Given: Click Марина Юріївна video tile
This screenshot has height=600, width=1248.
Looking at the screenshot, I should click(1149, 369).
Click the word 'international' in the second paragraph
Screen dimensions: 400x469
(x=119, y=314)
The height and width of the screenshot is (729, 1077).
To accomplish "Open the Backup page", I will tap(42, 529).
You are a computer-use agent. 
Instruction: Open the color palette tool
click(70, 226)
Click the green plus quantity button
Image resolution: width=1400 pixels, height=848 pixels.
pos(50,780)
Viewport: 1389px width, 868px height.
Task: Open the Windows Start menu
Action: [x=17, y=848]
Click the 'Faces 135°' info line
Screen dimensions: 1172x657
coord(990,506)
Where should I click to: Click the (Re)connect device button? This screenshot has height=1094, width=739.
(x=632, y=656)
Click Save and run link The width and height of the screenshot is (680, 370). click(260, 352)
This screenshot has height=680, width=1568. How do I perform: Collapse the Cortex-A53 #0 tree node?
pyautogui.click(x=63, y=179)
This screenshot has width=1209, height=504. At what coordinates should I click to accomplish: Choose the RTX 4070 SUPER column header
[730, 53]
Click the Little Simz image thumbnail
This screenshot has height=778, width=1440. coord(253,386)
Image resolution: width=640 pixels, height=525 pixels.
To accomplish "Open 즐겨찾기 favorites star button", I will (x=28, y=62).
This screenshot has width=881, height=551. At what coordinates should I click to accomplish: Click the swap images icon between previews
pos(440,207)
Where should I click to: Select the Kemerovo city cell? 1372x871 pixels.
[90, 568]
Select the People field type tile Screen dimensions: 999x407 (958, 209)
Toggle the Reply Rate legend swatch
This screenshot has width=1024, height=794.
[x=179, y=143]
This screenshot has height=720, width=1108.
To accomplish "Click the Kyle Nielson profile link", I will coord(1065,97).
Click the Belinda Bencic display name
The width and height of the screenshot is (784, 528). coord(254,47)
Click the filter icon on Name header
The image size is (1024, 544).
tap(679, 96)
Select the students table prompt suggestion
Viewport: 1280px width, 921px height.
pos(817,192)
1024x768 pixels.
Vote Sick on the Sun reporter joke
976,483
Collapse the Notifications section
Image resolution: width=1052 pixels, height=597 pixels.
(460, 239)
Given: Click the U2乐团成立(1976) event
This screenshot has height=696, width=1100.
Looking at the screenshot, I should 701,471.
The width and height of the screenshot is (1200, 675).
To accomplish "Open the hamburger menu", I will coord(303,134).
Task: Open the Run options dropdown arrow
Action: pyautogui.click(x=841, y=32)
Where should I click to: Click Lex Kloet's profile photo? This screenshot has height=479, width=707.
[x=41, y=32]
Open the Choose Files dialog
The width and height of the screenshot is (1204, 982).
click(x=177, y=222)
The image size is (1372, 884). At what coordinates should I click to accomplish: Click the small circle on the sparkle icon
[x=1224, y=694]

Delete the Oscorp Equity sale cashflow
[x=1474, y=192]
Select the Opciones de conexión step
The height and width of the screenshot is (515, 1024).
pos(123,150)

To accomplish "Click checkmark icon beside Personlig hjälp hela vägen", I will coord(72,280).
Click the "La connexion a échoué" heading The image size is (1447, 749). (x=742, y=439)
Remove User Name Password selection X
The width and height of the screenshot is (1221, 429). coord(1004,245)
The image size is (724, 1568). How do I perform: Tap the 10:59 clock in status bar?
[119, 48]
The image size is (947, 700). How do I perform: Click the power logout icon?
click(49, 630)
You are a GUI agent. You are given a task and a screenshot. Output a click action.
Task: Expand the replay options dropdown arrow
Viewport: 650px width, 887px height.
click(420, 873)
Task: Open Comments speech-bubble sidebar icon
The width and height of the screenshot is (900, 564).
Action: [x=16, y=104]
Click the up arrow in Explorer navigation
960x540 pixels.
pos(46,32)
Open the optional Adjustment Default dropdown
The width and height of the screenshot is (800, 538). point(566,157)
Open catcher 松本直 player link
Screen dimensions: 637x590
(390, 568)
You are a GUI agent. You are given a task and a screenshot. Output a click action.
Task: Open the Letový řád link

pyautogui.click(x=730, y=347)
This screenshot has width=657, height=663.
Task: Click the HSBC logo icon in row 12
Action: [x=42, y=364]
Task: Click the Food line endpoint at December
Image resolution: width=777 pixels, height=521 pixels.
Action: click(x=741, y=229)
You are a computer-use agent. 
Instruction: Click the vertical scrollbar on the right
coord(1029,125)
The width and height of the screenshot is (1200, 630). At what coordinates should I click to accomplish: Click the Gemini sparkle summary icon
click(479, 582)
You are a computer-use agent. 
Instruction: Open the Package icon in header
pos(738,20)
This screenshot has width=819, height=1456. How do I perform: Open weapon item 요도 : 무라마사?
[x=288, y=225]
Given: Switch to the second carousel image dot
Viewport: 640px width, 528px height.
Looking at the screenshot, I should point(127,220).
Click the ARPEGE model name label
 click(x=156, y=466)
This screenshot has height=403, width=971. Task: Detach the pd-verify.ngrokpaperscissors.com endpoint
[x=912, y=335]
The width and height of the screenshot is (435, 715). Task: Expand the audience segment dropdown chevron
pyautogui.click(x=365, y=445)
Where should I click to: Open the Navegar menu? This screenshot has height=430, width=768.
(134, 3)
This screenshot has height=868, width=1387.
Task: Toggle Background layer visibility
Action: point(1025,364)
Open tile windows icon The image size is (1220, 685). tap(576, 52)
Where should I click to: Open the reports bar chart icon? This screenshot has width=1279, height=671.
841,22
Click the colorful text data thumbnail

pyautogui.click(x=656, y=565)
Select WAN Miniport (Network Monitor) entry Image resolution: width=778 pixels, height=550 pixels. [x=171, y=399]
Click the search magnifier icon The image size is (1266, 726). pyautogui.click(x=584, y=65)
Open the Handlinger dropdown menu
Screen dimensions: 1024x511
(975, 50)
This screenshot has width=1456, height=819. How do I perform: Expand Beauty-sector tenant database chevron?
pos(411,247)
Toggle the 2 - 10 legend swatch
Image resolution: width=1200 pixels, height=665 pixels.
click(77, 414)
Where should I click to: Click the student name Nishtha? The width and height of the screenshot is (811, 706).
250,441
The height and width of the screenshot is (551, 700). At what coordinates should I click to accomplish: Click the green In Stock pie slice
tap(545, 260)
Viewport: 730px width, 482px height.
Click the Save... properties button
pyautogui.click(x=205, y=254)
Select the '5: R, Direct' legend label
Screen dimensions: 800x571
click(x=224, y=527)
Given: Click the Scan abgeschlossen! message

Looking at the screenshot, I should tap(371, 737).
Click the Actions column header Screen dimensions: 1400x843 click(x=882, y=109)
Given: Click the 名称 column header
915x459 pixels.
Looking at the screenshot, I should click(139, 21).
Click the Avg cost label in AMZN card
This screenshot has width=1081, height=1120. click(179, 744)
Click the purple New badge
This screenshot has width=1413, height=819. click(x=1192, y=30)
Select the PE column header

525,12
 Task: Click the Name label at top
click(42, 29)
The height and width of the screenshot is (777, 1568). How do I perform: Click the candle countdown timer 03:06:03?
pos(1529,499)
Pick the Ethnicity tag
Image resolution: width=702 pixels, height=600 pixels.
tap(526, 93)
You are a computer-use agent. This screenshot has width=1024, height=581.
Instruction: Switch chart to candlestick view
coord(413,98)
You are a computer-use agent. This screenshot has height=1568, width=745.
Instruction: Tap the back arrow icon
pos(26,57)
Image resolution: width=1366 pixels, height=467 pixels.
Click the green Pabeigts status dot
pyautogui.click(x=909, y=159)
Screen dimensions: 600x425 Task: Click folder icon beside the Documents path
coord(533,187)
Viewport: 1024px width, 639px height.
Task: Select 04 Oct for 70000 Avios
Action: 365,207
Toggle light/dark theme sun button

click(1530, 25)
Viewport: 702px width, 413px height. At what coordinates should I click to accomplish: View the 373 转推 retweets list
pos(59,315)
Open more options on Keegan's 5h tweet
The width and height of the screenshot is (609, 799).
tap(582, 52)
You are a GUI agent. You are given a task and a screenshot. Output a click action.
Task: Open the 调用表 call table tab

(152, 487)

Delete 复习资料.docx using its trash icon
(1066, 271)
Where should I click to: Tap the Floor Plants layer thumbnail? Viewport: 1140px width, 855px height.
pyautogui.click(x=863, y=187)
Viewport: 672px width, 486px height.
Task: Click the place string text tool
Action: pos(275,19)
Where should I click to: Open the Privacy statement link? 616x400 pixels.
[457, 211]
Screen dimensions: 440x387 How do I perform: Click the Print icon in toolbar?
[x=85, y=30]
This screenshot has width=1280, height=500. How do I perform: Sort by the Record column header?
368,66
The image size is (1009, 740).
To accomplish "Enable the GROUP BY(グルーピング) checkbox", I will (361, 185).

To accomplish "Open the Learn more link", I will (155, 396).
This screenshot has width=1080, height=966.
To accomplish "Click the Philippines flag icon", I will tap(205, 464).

Required action — Could you set down, exactly as written, the lines above between the one holding "This screenshot has width=1456, height=819." and the one holding "Open more options on Keegan's 5h tweet", inclusive, and nothing more?

Solution to this task —
This screenshot has width=1456, height=819. How do I perform: Expand Beauty-sector tenant database chevron?
pos(411,247)
Toggle the 2 - 10 legend swatch
Image resolution: width=1200 pixels, height=665 pixels.
click(77, 414)
Where should I click to: Click the student name Nishtha? The width and height of the screenshot is (811, 706).
250,441
The height and width of the screenshot is (551, 700). At what coordinates should I click to accomplish: Click the green In Stock pie slice
tap(545, 260)
Viewport: 730px width, 482px height.
Click the Save... properties button
pyautogui.click(x=205, y=254)
Select the '5: R, Direct' legend label
Screen dimensions: 800x571
click(x=224, y=527)
Given: Click the Scan abgeschlossen! message

Looking at the screenshot, I should tap(371, 737).
Click the Actions column header Screen dimensions: 1400x843 click(x=882, y=109)
Given: Click the 名称 column header
915x459 pixels.
Looking at the screenshot, I should click(139, 21).
Click the Avg cost label in AMZN card
This screenshot has width=1081, height=1120. click(179, 744)
Click the purple New badge
This screenshot has width=1413, height=819. click(x=1192, y=30)
Select the PE column header

525,12
 Task: Click the Name label at top
click(42, 29)
The height and width of the screenshot is (777, 1568). How do I perform: Click the candle countdown timer 03:06:03?
pos(1529,499)
Pick the Ethnicity tag
Image resolution: width=702 pixels, height=600 pixels.
tap(526, 93)
You are a computer-use agent. This screenshot has width=1024, height=581.
Instruction: Switch chart to candlestick view
coord(413,98)
You are a computer-use agent. This screenshot has height=1568, width=745.
Instruction: Tap the back arrow icon
pos(26,57)
Image resolution: width=1366 pixels, height=467 pixels.
Click the green Pabeigts status dot
pyautogui.click(x=909, y=159)
Screen dimensions: 600x425 Task: Click folder icon beside the Documents path
coord(533,187)
Viewport: 1024px width, 639px height.
Task: Select 04 Oct for 70000 Avios
Action: 365,207
Toggle light/dark theme sun button

click(1530, 25)
Viewport: 702px width, 413px height. At what coordinates should I click to accomplish: View the 373 转推 retweets list
pos(59,315)
Open more options on Keegan's 5h tweet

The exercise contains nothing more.